(Saved entries)
------------------------------
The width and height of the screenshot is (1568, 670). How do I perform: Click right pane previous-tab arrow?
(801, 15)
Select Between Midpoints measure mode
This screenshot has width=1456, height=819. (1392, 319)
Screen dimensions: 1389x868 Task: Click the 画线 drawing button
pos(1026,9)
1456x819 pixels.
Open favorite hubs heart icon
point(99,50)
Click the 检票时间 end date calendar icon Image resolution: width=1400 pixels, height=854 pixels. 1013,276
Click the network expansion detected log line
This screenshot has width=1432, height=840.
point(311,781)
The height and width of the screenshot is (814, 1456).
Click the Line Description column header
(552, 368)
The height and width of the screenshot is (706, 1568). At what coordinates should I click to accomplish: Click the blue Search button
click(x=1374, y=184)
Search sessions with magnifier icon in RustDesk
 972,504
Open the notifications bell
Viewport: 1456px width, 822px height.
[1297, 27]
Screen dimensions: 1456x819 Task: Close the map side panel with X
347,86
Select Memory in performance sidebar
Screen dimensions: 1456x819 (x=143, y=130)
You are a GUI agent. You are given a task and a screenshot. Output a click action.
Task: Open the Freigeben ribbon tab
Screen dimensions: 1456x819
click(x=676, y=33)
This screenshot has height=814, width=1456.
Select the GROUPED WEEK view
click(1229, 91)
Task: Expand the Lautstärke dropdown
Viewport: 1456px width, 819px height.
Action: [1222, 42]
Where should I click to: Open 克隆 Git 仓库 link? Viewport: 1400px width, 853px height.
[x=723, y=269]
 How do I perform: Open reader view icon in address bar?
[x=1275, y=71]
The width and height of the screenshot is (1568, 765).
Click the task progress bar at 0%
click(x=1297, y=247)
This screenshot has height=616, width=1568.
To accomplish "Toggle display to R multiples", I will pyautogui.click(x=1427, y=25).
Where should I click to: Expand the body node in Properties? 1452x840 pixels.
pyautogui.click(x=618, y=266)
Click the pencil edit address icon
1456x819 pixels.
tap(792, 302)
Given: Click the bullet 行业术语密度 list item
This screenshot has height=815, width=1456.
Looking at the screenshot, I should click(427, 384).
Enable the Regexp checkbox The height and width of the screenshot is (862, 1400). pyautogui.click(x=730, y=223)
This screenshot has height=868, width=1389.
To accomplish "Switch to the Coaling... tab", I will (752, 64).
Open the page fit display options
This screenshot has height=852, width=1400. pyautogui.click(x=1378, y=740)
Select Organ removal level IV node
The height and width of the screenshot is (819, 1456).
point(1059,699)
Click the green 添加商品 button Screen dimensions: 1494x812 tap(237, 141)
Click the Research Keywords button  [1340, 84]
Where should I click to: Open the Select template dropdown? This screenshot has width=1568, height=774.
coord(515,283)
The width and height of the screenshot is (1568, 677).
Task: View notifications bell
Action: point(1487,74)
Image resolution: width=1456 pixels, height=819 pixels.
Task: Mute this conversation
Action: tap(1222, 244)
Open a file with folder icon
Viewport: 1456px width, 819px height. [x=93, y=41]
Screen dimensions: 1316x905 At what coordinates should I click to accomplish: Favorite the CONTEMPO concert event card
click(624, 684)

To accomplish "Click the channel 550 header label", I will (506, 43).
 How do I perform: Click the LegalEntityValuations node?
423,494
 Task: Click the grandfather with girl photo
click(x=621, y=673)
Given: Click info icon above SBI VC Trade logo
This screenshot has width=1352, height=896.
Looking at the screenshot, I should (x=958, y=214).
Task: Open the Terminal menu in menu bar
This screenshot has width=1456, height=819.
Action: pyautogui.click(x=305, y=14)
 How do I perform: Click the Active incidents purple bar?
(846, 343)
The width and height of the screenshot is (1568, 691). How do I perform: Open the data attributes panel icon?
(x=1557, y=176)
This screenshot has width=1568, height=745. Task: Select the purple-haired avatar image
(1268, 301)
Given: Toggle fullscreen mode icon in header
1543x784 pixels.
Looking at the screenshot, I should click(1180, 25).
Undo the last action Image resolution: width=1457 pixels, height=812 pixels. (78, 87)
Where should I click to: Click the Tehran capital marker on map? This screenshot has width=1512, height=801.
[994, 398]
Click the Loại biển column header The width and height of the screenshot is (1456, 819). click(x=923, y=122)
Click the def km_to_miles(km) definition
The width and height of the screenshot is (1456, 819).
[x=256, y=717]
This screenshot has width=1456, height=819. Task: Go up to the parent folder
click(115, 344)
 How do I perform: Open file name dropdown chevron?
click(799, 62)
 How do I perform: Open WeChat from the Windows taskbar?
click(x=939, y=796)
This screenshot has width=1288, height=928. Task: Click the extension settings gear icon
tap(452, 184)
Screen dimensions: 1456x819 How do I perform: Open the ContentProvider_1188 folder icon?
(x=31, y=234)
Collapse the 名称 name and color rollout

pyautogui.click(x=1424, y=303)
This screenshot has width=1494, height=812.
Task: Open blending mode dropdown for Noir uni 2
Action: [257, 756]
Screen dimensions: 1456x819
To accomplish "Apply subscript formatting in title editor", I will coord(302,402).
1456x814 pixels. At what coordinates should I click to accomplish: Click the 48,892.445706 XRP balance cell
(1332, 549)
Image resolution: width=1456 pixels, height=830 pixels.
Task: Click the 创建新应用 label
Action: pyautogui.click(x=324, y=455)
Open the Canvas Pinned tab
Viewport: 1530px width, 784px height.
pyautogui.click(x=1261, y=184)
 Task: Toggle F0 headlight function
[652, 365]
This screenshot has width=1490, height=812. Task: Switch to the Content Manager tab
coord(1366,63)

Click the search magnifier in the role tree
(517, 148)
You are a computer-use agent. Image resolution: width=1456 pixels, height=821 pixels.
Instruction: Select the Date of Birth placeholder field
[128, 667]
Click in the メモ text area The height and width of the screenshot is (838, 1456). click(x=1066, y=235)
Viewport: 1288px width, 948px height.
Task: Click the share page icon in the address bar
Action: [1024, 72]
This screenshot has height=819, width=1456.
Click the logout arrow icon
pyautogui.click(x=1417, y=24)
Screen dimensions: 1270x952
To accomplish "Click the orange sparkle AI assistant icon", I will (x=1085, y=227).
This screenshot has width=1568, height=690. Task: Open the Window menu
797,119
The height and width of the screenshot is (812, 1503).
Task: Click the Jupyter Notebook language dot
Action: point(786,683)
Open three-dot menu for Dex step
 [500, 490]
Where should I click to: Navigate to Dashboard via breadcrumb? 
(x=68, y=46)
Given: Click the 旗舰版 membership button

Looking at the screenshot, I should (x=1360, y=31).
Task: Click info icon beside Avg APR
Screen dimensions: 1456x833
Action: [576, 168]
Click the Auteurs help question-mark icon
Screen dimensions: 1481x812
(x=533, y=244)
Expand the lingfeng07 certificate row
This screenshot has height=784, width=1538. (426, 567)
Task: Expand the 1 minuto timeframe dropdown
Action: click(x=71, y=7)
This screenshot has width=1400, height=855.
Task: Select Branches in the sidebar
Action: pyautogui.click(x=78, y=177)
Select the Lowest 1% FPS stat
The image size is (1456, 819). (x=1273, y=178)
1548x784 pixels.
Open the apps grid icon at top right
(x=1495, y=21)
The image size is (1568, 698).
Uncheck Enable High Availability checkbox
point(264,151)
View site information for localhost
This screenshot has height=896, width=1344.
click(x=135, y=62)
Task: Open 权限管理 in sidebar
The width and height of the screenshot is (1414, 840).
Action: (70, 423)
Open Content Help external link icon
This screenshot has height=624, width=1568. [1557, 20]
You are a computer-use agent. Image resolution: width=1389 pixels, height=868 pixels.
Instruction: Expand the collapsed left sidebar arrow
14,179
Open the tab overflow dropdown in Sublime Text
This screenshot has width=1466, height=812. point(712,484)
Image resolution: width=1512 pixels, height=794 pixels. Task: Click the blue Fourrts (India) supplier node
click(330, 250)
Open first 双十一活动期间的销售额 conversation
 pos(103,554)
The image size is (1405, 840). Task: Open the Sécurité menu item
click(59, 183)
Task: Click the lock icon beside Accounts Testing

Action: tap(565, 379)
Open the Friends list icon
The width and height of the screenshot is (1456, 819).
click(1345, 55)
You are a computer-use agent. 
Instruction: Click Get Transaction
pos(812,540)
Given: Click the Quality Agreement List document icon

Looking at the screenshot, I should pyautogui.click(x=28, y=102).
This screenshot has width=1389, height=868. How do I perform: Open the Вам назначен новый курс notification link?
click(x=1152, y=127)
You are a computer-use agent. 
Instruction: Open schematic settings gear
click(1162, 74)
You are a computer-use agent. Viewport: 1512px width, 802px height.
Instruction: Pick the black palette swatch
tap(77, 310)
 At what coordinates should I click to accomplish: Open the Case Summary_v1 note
------------------------------
**Your task**
How many lines in these entries contain the string "will"? State the number and nothing more.

**Finished task**
5